— WORK TO BE COMPLETED —
Transcribe exactly the lines from the one containing "Given: Click the" through the end of the data, both included. Leave out pictures.

Dataset entries:
+-------+

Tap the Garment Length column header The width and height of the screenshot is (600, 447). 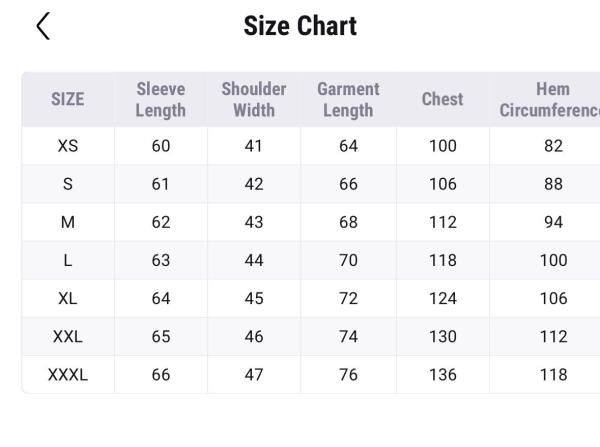pos(348,99)
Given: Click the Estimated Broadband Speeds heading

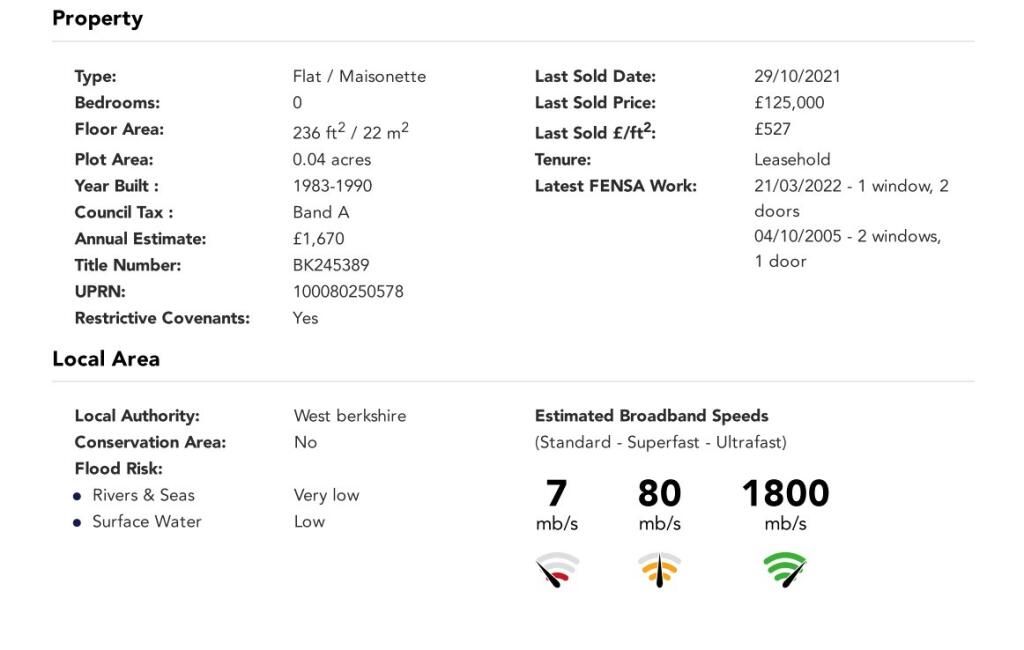Looking at the screenshot, I should tap(651, 415).
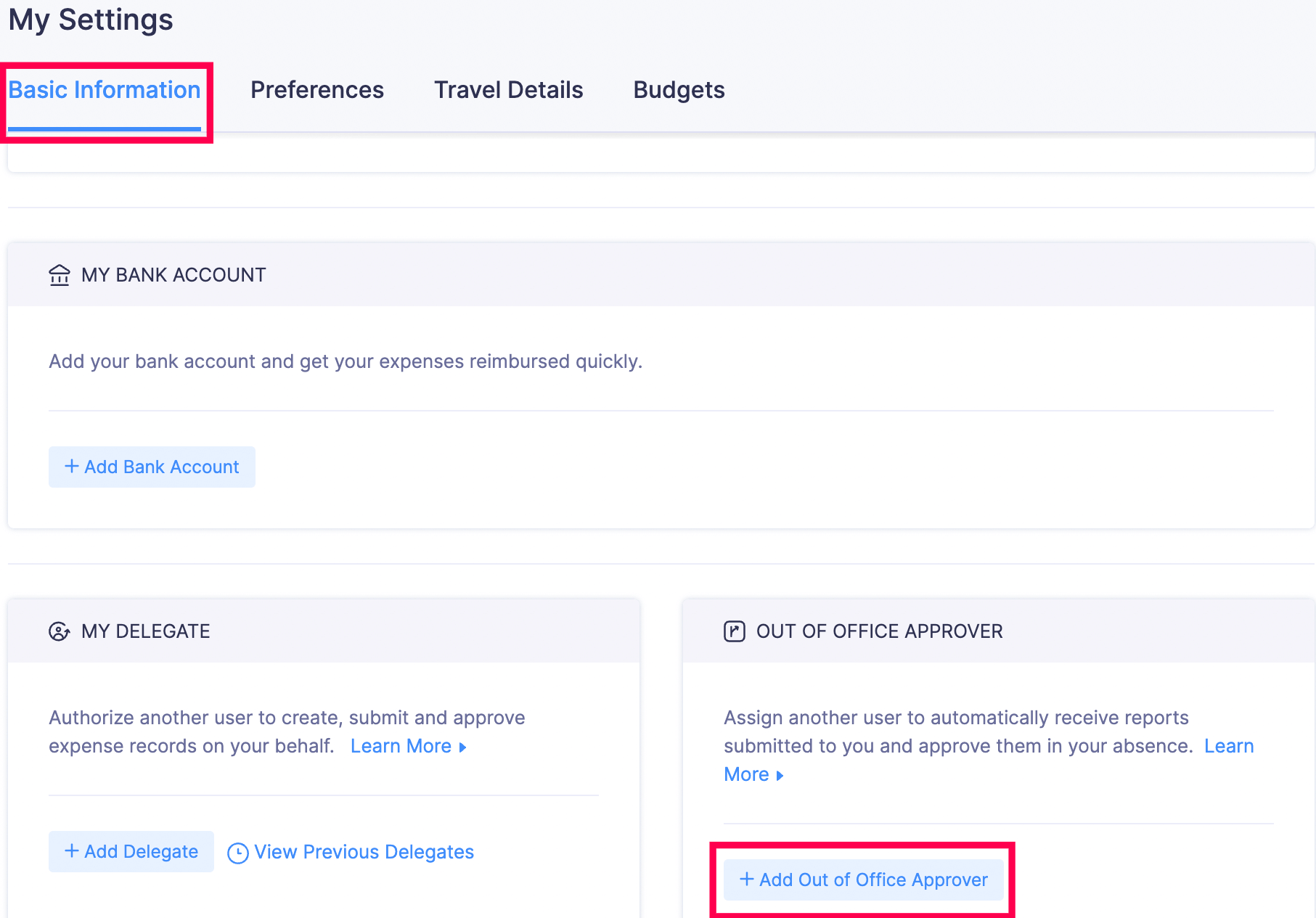
Task: Click the clock icon beside View Previous Delegates
Action: [238, 853]
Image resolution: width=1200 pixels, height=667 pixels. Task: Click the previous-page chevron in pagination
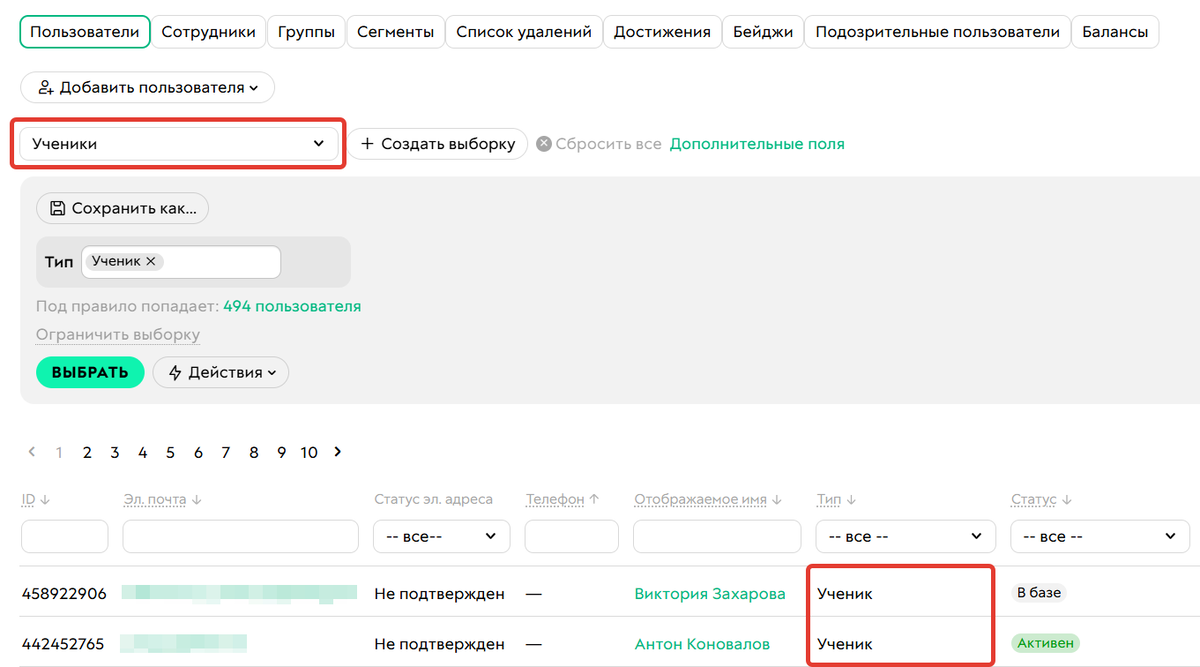click(31, 451)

+-------+

— WRITTEN ANSWER —
Given: Click the Estimated Broadband Speeds heading

Looking at the screenshot, I should tap(651, 415).
Task: Click the clock icon beside View Previous Delegates
Action: [238, 853]
Image resolution: width=1200 pixels, height=667 pixels. Task: Click the previous-page chevron in pagination
click(31, 451)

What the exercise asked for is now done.